Kenan Advantage Group President Grant Mitchell said the flexibility to be anywhere at any time and the ability to do whatever it takes is where Altrichter shines most. While he didn’t take the traditional path from service tech to maintenance professional, Mitchell said Altrichter is a more than capable mechanical mind.
“Kirk can roll up his sleeves and be in one of our shops across North America, converse with our technicians, crawl underneath the equipment, and then within a couple of hours be sitting at that boardroom table talking high-level strategy,” he said.
Altrichter is charged with aligning all six of KAG’s operating groups, which Mitchell said influences having “safer, more reliable equipment, (fewer) issues on the road and giving us more uptime of our equipment to better service our customers and giving our employees, especially our drivers, safer equipment to operate.”
People and passion
With his stamp already placed in the industry, Jennifer said Kirk is “still a go-getter. He’s driven.” But Kirk concedes he’s driven by different motivators.
He now chooses to put that passion and fire into developing people.
“I want to see more of them continue on and be successful, whether it’s in maintenance or something else. Several of them are running maintenance organizations for Top 100 trucking companies now, and I’d like to see more of the folks that I’ve worked with over the years continue down that road and be successful.”

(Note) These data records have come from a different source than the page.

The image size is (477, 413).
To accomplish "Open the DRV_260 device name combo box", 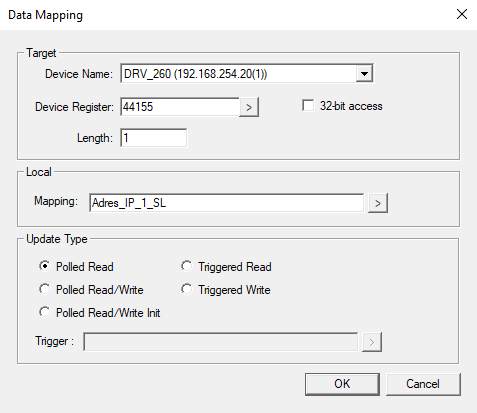I will click(247, 74).
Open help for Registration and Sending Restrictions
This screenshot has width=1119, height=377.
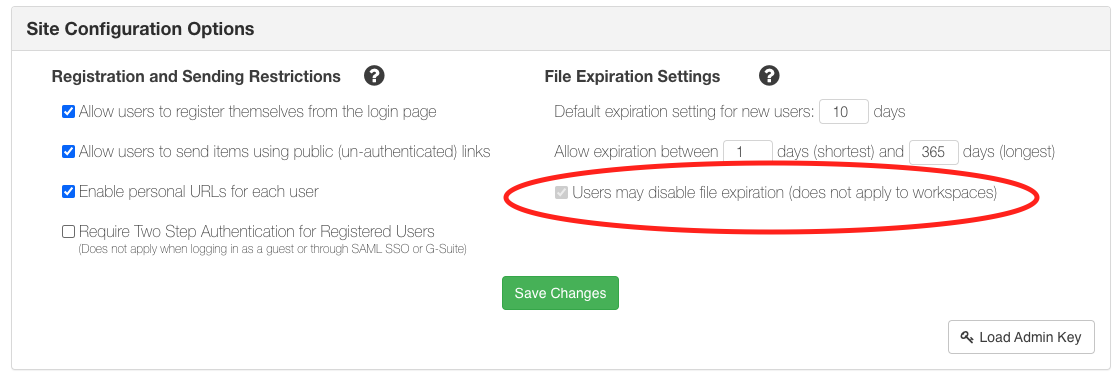coord(374,76)
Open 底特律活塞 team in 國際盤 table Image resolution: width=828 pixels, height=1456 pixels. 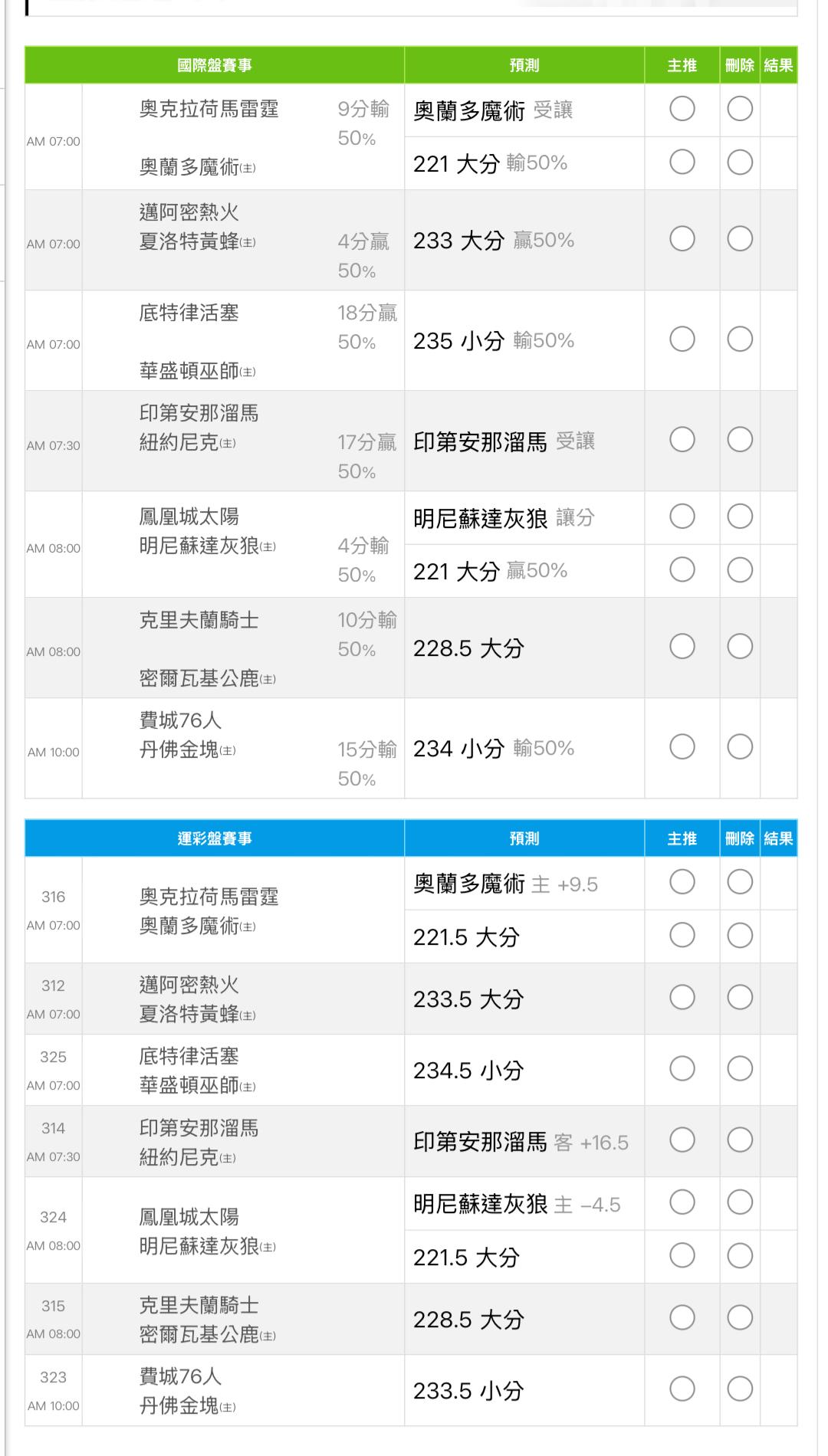189,313
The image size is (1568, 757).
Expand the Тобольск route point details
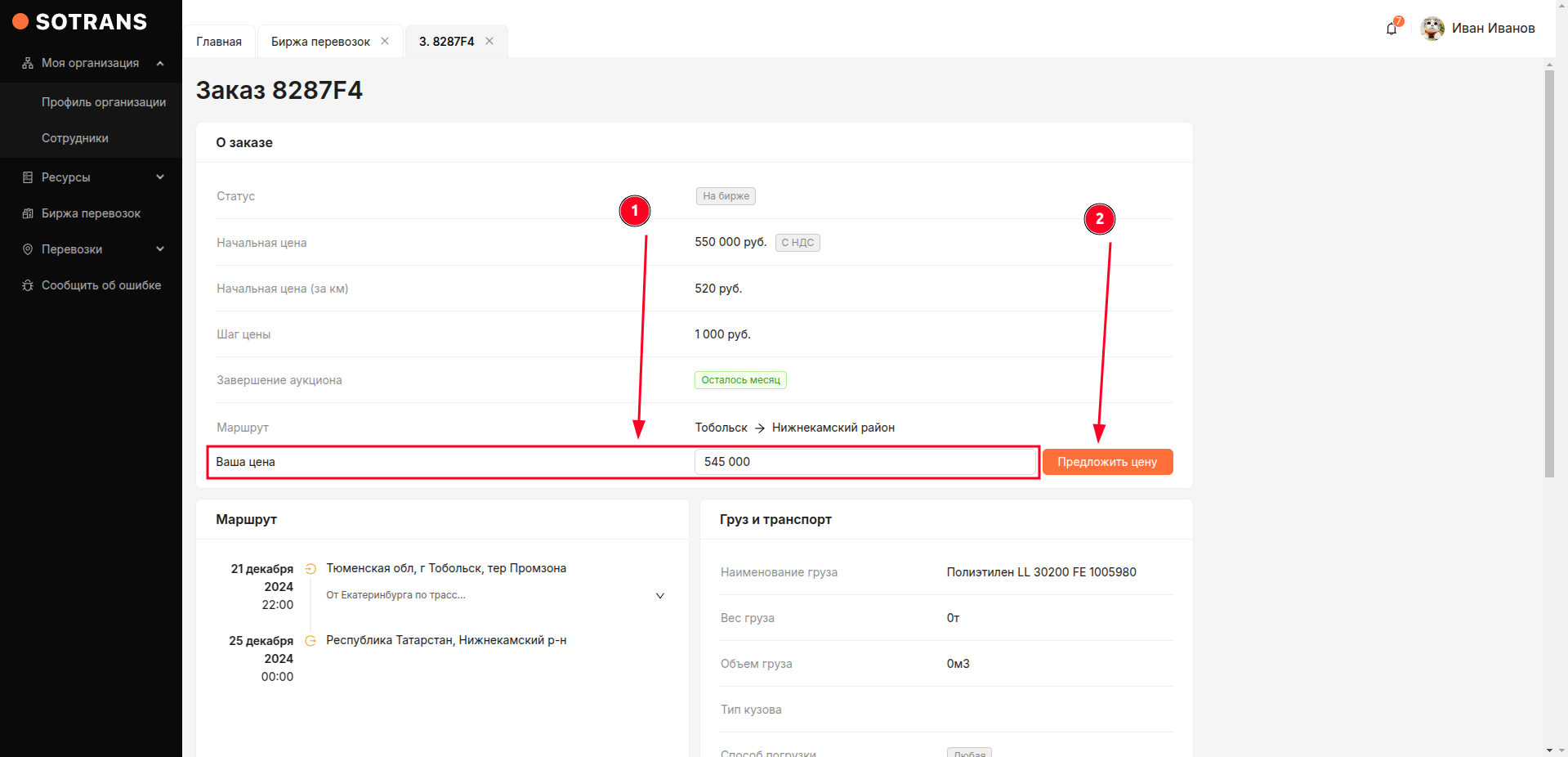(x=660, y=596)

Kirk pours much of his passion for success and doing things the right way into his children. His sons Jared and Logan each worked stints in truck service: Jared in the shop at Gordon, hanging trailer skirts, and Logan in the breakdown center at Crete.
Jared is currently stationed at Laughlin Air Force patrolling the U.S./Mexico border and earned a degree in criminal justice. Logan graduated with a degree in architecture and works in Omaha, Nebraska. Daughters Averie and Lorelai are just beginning their high school careers.

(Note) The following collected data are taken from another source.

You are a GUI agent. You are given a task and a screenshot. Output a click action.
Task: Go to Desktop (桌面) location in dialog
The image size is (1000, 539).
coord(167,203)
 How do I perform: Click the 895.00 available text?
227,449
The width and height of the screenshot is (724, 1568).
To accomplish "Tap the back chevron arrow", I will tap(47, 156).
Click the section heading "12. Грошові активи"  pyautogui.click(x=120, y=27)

Kirk has also remained involved with TMC and is currently working on a recommended practice that would define the requirements around carbon monoxide monitors and smoke detectors in sleeper tractors.

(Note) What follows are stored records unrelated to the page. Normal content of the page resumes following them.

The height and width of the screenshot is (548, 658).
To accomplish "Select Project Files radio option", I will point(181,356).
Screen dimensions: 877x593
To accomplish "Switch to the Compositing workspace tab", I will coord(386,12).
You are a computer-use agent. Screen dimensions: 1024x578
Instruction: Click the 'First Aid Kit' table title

“Carbon monoxide is prevalent from exhaust fumes,” Kirk said. “It’s funny: you have to have them in your house, but you get somebody running an engine on a truck, occasionally a cab develops a leak.”
Kirk got the approval more than three years ago to start the TMC Task Force, kicking off the path toward recommended practice.
“There is nothing currently that you can spec into any of the OE’s trucks for that,” he said. “So, it’s a matter of being able to get it built in so you’ve got an alarm for carbon monoxide and smoke in the cab. You buy an RV, it’s in there. Why can’t I get one in a truck?”
Kirk said he is hoping to push Underwriters Laboratories to update two of its standards, which would extend recommendations for CO monitors to commercial trucks. That could then be incorporated into a TMC recommended practice and be put up for balloting. The two standards currently cover recreational vehicles and residential.